__WORK REQUIRED__.
How many lines in the records below contain the word "document"? Reply with the number only.

(Source records)
----------

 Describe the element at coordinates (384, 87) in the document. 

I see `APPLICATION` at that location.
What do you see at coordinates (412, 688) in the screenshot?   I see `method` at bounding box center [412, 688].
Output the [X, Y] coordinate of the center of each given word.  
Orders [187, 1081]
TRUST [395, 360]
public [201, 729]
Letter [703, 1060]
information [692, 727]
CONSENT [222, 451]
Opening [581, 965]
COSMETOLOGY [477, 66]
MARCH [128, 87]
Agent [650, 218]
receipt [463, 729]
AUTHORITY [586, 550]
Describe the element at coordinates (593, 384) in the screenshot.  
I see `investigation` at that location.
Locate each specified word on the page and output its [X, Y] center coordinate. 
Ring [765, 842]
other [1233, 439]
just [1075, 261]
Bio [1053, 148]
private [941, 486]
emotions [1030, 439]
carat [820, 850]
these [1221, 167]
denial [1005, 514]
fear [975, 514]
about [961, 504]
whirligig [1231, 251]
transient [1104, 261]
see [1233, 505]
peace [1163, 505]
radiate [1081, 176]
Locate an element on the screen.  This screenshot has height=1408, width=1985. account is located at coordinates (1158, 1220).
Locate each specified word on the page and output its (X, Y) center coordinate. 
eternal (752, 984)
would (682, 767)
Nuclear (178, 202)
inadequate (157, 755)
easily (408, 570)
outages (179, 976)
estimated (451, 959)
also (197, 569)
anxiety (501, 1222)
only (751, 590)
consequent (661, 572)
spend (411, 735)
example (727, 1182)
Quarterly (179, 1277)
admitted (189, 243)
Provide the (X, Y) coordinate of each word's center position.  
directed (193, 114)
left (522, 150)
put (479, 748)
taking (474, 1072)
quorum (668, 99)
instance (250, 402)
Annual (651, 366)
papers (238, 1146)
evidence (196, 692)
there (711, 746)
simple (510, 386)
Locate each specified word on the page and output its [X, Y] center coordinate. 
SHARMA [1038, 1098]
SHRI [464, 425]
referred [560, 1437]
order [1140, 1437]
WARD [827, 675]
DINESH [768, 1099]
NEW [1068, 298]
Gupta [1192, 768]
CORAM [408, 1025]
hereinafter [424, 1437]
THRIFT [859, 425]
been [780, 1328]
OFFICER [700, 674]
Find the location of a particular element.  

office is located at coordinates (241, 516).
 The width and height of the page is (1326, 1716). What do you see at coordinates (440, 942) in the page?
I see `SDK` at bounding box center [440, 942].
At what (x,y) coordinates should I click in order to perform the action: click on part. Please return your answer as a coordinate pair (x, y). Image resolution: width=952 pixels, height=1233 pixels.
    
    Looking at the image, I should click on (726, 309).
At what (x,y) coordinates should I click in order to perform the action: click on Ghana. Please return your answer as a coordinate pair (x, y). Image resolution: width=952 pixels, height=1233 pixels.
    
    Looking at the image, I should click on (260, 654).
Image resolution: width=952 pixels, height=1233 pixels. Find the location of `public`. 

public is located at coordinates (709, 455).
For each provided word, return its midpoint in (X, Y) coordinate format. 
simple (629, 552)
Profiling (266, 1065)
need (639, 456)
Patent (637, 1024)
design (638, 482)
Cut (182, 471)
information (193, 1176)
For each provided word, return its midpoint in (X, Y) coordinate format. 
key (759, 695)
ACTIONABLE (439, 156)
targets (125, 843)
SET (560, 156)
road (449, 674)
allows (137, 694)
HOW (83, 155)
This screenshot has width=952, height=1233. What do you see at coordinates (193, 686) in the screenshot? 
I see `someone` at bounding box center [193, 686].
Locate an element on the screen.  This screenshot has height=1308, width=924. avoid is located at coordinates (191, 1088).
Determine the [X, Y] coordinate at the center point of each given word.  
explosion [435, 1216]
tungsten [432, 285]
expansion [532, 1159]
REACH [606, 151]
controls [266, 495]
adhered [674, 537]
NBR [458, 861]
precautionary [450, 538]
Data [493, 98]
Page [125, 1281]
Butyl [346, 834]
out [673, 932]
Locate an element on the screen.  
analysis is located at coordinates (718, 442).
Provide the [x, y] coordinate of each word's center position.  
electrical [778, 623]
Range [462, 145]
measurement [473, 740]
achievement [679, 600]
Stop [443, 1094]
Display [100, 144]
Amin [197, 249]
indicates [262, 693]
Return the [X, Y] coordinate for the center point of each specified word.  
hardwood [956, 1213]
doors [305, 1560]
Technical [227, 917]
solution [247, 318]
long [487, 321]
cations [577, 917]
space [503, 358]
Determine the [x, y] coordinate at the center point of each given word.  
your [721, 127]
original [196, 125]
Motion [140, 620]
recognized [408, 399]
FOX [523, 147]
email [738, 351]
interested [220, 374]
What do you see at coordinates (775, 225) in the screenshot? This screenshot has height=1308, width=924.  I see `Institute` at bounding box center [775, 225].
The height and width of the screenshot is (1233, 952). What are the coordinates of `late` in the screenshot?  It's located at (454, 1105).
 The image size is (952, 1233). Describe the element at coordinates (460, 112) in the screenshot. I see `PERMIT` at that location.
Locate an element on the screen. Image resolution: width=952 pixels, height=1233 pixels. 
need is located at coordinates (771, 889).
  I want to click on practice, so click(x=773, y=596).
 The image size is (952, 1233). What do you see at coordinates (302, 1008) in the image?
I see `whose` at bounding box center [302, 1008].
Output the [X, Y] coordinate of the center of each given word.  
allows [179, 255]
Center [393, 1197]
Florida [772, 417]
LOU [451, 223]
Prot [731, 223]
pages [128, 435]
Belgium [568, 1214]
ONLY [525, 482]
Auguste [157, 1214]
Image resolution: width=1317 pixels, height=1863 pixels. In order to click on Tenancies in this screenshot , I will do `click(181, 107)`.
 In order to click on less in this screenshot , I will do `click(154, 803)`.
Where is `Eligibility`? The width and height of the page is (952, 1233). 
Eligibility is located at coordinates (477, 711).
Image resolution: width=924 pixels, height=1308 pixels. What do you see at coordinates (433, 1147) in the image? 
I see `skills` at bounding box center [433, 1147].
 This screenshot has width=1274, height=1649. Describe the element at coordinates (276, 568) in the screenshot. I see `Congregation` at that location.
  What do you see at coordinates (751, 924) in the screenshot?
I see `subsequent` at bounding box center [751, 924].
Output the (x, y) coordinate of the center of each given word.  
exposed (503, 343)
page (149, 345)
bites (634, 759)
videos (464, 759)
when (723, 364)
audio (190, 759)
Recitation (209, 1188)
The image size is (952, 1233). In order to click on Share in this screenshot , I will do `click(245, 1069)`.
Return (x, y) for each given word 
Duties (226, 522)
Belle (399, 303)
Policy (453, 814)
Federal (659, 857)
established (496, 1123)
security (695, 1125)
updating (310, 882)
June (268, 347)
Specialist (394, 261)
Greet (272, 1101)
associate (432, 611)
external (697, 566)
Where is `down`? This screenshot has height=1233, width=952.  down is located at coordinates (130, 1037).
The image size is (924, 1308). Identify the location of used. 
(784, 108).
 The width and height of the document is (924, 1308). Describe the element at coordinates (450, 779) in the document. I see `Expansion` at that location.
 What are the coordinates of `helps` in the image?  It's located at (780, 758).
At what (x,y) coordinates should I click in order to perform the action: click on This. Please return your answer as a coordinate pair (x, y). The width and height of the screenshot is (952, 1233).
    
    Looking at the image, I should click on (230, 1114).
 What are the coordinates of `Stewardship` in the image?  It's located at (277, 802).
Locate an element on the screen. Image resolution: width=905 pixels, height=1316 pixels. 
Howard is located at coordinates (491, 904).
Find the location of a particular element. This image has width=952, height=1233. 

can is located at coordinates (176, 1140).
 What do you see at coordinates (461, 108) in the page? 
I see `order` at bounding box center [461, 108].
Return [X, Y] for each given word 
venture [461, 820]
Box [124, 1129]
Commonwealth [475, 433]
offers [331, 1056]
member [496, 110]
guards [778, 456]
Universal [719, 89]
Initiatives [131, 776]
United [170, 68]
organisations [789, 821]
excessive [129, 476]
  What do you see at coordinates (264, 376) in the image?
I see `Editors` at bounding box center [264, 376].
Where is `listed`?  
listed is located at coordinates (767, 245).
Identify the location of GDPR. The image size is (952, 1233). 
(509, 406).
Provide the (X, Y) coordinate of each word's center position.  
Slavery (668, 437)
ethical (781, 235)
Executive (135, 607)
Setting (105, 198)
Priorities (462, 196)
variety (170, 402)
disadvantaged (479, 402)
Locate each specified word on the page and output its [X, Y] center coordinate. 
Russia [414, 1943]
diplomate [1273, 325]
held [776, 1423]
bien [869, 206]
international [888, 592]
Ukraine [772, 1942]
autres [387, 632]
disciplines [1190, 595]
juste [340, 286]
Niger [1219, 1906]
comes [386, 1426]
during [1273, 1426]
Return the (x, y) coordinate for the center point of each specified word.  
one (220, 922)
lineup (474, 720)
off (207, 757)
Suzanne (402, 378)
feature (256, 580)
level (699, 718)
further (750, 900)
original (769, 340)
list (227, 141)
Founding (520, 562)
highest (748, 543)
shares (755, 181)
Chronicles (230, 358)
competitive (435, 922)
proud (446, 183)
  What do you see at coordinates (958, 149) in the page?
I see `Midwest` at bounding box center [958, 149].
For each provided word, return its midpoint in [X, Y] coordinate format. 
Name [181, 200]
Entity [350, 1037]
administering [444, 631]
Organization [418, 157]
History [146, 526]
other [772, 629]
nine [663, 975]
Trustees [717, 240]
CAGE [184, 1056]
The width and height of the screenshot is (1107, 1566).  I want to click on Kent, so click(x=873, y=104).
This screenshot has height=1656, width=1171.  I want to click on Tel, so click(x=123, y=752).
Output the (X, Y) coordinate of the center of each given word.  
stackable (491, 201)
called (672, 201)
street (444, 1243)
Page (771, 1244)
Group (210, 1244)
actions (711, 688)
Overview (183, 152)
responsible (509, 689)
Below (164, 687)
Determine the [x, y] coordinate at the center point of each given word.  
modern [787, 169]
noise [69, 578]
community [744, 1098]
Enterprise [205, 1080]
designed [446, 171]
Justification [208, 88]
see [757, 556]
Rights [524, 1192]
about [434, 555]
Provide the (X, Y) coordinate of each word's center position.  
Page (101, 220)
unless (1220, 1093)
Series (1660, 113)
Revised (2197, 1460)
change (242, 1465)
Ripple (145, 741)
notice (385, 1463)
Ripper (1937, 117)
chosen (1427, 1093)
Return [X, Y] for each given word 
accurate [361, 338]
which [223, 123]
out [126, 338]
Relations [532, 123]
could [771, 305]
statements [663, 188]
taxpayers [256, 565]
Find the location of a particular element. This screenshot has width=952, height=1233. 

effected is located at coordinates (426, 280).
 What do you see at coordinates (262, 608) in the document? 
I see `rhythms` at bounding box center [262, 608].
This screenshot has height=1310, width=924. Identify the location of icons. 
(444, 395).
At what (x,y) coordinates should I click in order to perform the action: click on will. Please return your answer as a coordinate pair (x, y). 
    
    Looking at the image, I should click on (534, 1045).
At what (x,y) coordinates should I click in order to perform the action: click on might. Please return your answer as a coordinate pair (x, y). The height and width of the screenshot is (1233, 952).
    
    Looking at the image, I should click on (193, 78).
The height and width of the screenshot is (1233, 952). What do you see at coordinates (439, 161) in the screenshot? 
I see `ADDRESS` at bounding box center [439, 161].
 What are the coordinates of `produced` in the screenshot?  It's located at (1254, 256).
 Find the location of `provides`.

----------

__RESULT__.
3